*Objective*:
Rewrite the records below with each occurrence of "GUI agent" replaced by "interface agent", keeping every other line and character unchanged.

(Extracted records)
————————
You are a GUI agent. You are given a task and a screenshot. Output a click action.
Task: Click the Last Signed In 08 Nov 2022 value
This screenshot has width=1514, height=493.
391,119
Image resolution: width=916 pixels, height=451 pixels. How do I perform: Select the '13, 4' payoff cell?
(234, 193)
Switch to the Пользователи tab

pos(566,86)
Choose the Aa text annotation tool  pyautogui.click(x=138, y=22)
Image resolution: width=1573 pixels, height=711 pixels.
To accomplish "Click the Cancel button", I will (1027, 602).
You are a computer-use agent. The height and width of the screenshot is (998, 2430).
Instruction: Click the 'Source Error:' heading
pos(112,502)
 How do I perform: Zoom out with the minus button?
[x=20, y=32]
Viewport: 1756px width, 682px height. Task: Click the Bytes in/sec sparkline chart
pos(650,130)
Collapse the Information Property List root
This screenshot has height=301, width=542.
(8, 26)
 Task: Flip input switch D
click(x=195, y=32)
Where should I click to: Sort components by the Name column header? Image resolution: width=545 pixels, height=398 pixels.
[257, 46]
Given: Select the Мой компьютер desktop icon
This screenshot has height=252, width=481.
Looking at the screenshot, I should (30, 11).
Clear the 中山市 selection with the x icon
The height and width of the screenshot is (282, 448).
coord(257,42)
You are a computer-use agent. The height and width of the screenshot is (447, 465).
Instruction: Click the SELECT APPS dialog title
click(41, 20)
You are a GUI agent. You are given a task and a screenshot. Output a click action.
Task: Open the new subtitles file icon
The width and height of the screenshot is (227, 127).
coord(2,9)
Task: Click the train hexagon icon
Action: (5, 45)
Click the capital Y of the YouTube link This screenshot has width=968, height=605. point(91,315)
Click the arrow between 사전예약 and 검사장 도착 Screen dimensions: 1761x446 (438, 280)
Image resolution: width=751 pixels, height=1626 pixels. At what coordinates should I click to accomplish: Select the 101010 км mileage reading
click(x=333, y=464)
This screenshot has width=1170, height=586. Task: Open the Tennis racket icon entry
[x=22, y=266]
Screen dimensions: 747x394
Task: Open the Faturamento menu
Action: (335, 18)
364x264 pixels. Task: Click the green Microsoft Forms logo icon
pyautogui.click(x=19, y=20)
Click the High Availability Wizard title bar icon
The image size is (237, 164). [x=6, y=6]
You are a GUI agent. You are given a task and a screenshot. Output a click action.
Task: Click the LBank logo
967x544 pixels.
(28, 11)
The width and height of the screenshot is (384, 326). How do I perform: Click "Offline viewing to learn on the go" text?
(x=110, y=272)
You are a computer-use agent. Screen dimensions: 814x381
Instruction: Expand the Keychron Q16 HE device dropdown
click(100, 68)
————————
*Result*:
You are a interface agent. You are given a task and a screenshot. Output a click action.
Task: Click the Last Signed In 08 Nov 2022 value
This screenshot has width=1514, height=493.
391,119
Image resolution: width=916 pixels, height=451 pixels. How do I perform: Select the '13, 4' payoff cell?
(234, 193)
Switch to the Пользователи tab

pos(566,86)
Choose the Aa text annotation tool  pyautogui.click(x=138, y=22)
Image resolution: width=1573 pixels, height=711 pixels.
To accomplish "Click the Cancel button", I will (1027, 602).
You are a computer-use agent. The height and width of the screenshot is (998, 2430).
Instruction: Click the 'Source Error:' heading
pos(112,502)
 How do I perform: Zoom out with the minus button?
[x=20, y=32]
Viewport: 1756px width, 682px height. Task: Click the Bytes in/sec sparkline chart
pos(650,130)
Collapse the Information Property List root
This screenshot has height=301, width=542.
(8, 26)
 Task: Flip input switch D
click(x=195, y=32)
Where should I click to: Sort components by the Name column header? Image resolution: width=545 pixels, height=398 pixels.
[257, 46]
Given: Select the Мой компьютер desktop icon
This screenshot has height=252, width=481.
Looking at the screenshot, I should (30, 11).
Clear the 中山市 selection with the x icon
The height and width of the screenshot is (282, 448).
coord(257,42)
You are a computer-use agent. The height and width of the screenshot is (447, 465).
Instruction: Click the SELECT APPS dialog title
click(41, 20)
You are a interface agent. You are given a task and a screenshot. Output a click action.
Task: Open the new subtitles file icon
The width and height of the screenshot is (227, 127).
coord(2,9)
Task: Click the train hexagon icon
Action: (5, 45)
Click the capital Y of the YouTube link This screenshot has width=968, height=605. point(91,315)
Click the arrow between 사전예약 and 검사장 도착 Screen dimensions: 1761x446 (438, 280)
Image resolution: width=751 pixels, height=1626 pixels. At what coordinates should I click to accomplish: Select the 101010 км mileage reading
click(x=333, y=464)
This screenshot has width=1170, height=586. Task: Open the Tennis racket icon entry
[x=22, y=266]
Screen dimensions: 747x394
Task: Open the Faturamento menu
Action: (335, 18)
364x264 pixels. Task: Click the green Microsoft Forms logo icon
pyautogui.click(x=19, y=20)
Click the High Availability Wizard title bar icon
The image size is (237, 164). [x=6, y=6]
You are a interface agent. You are given a task and a screenshot. Output a click action.
Task: Click the LBank logo
967x544 pixels.
(28, 11)
The width and height of the screenshot is (384, 326). How do I perform: Click "Offline viewing to learn on the go" text?
(x=110, y=272)
You are a computer-use agent. Screen dimensions: 814x381
Instruction: Expand the Keychron Q16 HE device dropdown
click(100, 68)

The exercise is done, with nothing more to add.